# Feature Engineering and Big Grams Example

This notebook contains examples of NLP feature engineering, specifically Big Grams; the combination of words as features or dimensions.

**Bigrams** are every pair of words in the corpus; some pairs of words that appear at least a minimum of times (usually five) hold more information than others.

For example, the sentence 'I live in Santa Ana.' has the bigrams: (I, live); (live, in); (in, Santa); and (Santa, Ana). The bigram (Santa, Ana) will carry more information than (in, Santa) because it conveys the name of a place rather than a random pairing of words.

**Ngrams** can be groups of n number of words or characters.

You can rank any of these groups with a metric known as **Pointwise Mutual Information Score**, a statistical measure of dependency between the items within a group. The higher the score, the more information that the group conveys.

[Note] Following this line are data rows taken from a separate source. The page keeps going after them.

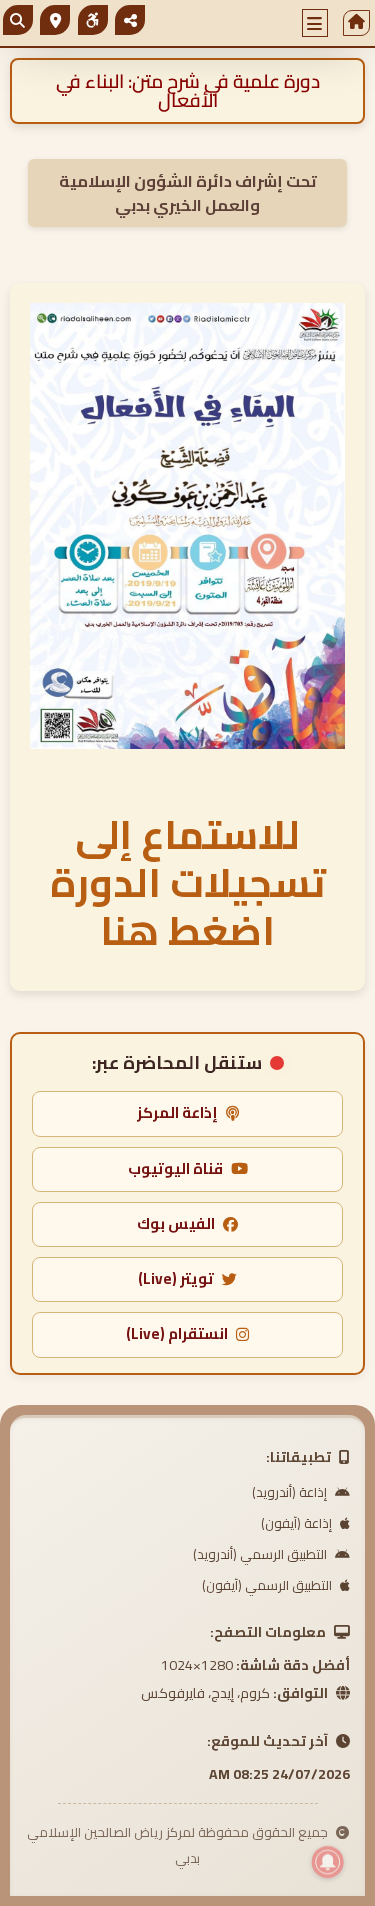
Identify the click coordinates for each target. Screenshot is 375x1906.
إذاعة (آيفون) (298, 1523)
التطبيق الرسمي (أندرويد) (261, 1554)
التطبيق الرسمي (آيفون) (268, 1585)
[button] (315, 23)
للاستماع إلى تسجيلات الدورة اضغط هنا (188, 882)
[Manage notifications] (328, 1862)
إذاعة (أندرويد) (291, 1492)
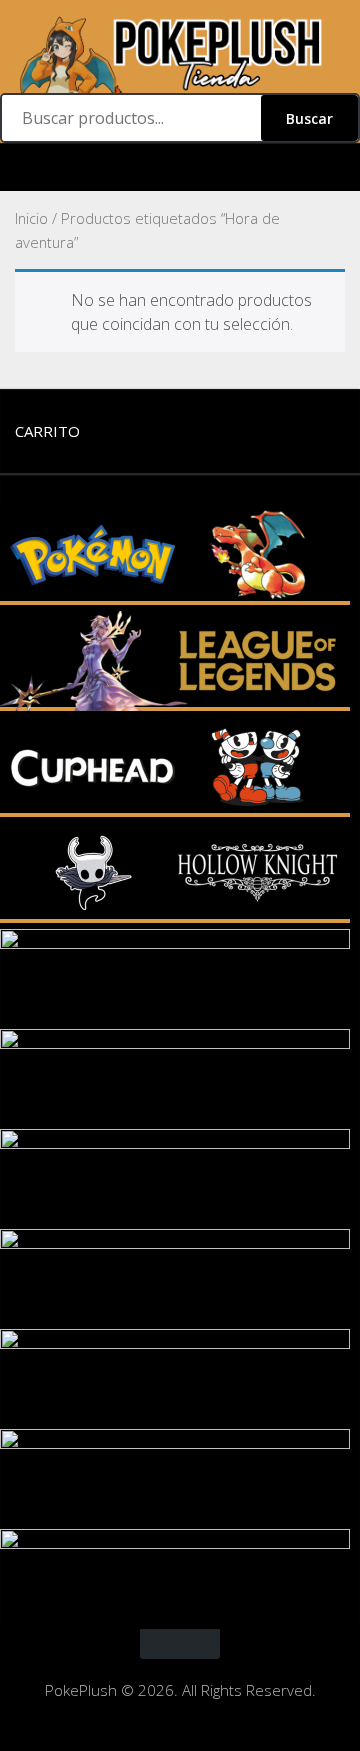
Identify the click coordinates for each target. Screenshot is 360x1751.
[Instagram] (180, 167)
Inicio (31, 218)
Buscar (309, 118)
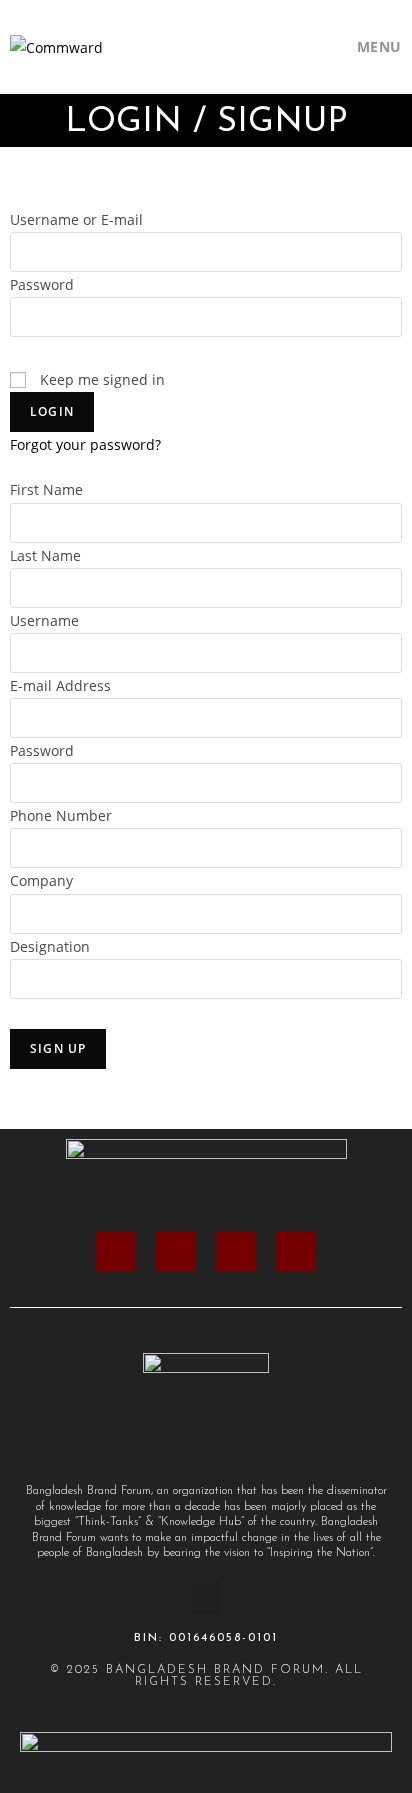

*This notebook is adapted from the Learn.co leson titled "Corpus Statistics - Lab"*

In [1]:
import nltk
from nltk.corpus import gutenberg, stopwords
from nltk.collocations import *
from nltk import FreqDist
from nltk import word_tokenize
import string
import re

In [2]:
file_ids = gutenberg.fileids()
file_ids

['austen-emma.txt',
 'austen-persuasion.txt',
 'austen-sense.txt',
 'bible-kjv.txt',
 'blake-poems.txt',
 'bryant-stories.txt',
 'burgess-busterbrown.txt',
 'carroll-alice.txt',
 'chesterton-ball.txt',
 'chesterton-brown.txt',
 'chesterton-thursday.txt',
 'edgeworth-parents.txt',
 'melville-moby_dick.txt',
 'milton-paradise.txt',
 'shakespeare-caesar.txt',
 'shakespeare-hamlet.txt',
 'shakespeare-macbeth.txt',
 'whitman-leaves.txt']

# Part 1: Clean The Text

In [3]:
# Load Moby Dick
moby_dick_text = gutenberg.raw(file_ids[-6])

In [4]:
#Remove preface
print(moby_dick_text[21945:22400])
moby_dick_text = moby_dick_text[21945:]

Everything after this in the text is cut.